On other occasions an animal may have a hidden agenda item that they are being less than truthful about when initially discussing difficult issues. Perhaps they are masking jealousy, rage, fear, or other negative sides to their personality they do not wish to divulge to family or others. Maybe they are hiding abuse, either done to them or by them.

The range of issues can be as deep as humans that hide the truth from each other, perhaps more.

When it's ethically correct, how do you get to the truth in extremely difficult situations?

Comments

3 Responses to “The Owl’s Corner, September 2010 – Truth vs. Deception”
  1. Laurie Moore says:

    Animals like people, are here to realize the waves of their healing and uncovering in waves. When we face one aspect of our self we may find another underneath. If we, person or animal do not immediately share the inner most layers, we are not lying but simply unraveling.

    If an animal or person is not comfortable with sharing something private, that can be respected. The listener must also realize that the animal or person may be very comfortable sharing with some one else and therefor, look into his or her own heart as a catalyst of the blockage. We are more connected that we realize in the illusions of separation. All that exists is vibrating to be heard, seen and felt.

    Dr. Laurie Moore
    http://www.animiracles.com

  2. Nedda says:

    I have found that gaining the trust of an animal with whom I am speaking for the first time is quite important.
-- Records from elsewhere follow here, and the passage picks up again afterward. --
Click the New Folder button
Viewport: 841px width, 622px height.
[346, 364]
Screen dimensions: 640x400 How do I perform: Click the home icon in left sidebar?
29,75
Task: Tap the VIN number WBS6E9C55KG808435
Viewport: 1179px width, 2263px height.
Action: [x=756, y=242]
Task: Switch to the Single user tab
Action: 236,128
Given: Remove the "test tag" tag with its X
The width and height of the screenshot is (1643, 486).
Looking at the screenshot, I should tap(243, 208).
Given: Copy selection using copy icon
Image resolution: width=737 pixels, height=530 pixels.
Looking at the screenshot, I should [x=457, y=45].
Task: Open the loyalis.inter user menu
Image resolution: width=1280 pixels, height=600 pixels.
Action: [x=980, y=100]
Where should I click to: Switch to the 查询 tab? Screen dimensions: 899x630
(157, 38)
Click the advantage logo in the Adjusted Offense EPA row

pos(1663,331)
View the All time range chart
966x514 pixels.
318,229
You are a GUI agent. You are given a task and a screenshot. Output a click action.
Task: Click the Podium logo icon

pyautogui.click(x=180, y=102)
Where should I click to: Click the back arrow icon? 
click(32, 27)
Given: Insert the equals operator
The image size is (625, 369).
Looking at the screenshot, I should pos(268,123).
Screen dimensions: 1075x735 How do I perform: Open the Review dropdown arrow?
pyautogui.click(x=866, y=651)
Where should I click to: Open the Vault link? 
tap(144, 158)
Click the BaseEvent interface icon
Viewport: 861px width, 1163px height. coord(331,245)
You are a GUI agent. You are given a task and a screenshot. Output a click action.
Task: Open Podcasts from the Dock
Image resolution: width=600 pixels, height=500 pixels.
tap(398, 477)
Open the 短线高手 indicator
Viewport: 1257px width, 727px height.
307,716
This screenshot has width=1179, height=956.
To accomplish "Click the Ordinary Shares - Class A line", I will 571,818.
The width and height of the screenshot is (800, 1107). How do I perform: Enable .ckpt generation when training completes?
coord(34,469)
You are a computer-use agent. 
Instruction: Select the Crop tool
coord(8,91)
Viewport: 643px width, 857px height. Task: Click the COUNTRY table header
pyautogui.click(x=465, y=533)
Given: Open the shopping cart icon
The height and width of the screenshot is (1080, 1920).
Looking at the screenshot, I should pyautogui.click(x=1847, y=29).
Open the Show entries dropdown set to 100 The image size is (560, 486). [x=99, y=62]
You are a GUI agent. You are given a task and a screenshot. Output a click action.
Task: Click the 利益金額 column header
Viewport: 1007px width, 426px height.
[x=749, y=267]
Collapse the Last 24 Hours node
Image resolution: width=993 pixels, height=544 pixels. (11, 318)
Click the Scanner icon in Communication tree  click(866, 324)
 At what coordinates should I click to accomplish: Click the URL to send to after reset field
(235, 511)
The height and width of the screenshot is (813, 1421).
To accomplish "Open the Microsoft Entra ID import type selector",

    I tend to pick up information about the animal’s personality right away, often from how the animal greets me. I am sensitive to energies, so I can feel whether they are trusting or not, whether their field is open or only partially open or closed in varying degrees. I always assume that, in an initial meeting, I am a total stranger to the animal and I do my best not to make any assumptions about how the animal will respond. I start off slowly, patiently, and seek to establish some level of trust from the start.

    If the human client has asked to talk about a sensitive topic (previous abuse or an unwanted behavior), I make it a point to tell the animal that I want to hear his/her viewpoint and that I won’t make any judgments. I explain to the animal that my job is to improve communication between him/her and his/her person. So I try to set things up so that everyone involved knows that I’m neutral and my job is to facilitate a solution that is a win/win for everyone.

    Of course, no matter what I do to set the stage or build trust there are some animals who lie or try to hide or even succeed in hiding key information. I have come to the conclusion that we humans aren’t necessarily supposed to know everything that is going on in a given situation.

    But when I sense that an animal is being reticient and consciously holding back, I tell the person this. Then I tell the animal that if s/he doesn’t want their person to know everything, I will keep the information in confidence. Sometimes this enables the animal to share important feelings that might hinder their healing process. And when they do share with me, I keep my word about keeping their “secret,” although I might discuss with the animal the benefits of sharing the information with their person. Sometimes this makes enough of a difference that the animal then allows me to tell their person the “secret.”

    This is quite a complex topic and I’m sure there are other perspectives on it that I hope my colleagues will share.

    Nedda Wittels
    http://www.RaysofHealingLight.com

  3. dragonfly says:

    My first thought is “Do it with compassion.” To me in some ways it is not much different than a therapist working with a human who has hidden the truth, perhaps even from herself. Listening is important, and perhaps telling the animal that the communicator will not reveal anything the animal doesn’t want to have known. Reminding the animal also that it will feel better once the truth is shared is another useful tool, and ACer must keep that commitment when it is made. And, similarly as with a human, it may take a number of sessions, depending on the circumstances. We must be thoughtful, caring and gentle.